[Start of Records to use]

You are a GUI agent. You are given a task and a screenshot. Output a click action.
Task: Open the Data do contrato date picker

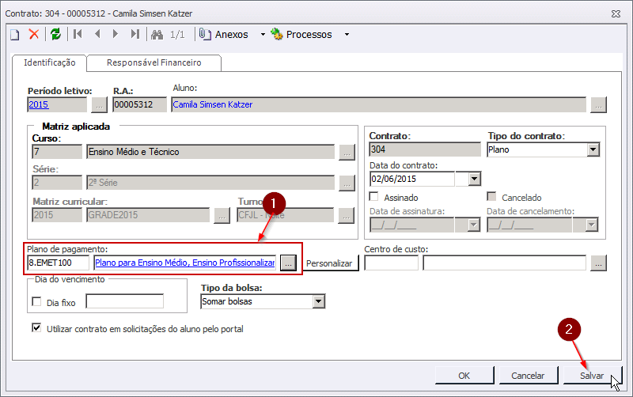pyautogui.click(x=474, y=178)
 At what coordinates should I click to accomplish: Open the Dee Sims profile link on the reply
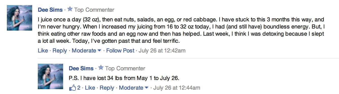coord(81,68)
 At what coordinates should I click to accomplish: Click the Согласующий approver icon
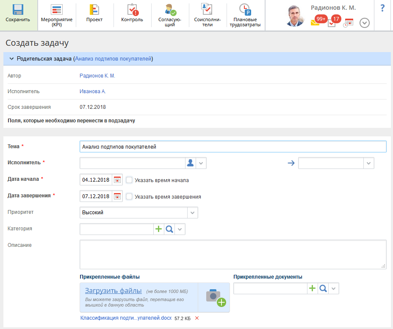click(x=170, y=10)
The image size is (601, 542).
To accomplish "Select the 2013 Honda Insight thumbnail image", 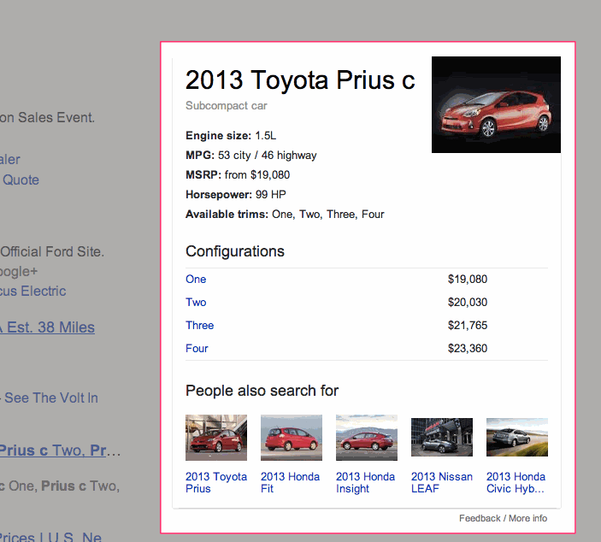I will (x=367, y=438).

[End of Records to use]

▶ Short problem:
Could you output the data from its first line through the line containing "click(x=170, y=10)" as a Markdown table with the columns Row and Line, skipping blank lines and leaving out the pictures?

▶ Result below:
| Row | Line |
|---|---|
| 1 | You are a GUI agent. You are given a task and a screenshot. Output a click action. |
| 2 | Task: Open the Data do contrato date picker |
| 3 | pyautogui.click(x=474, y=178) |
| 4 |  At what coordinates should I click to accomplish: Open the Dee Sims profile link on the reply |
| 5 | coord(81,68) |
| 6 |  At what coordinates should I click to accomplish: Click the Согласующий approver icon |
| 7 | click(x=170, y=10) |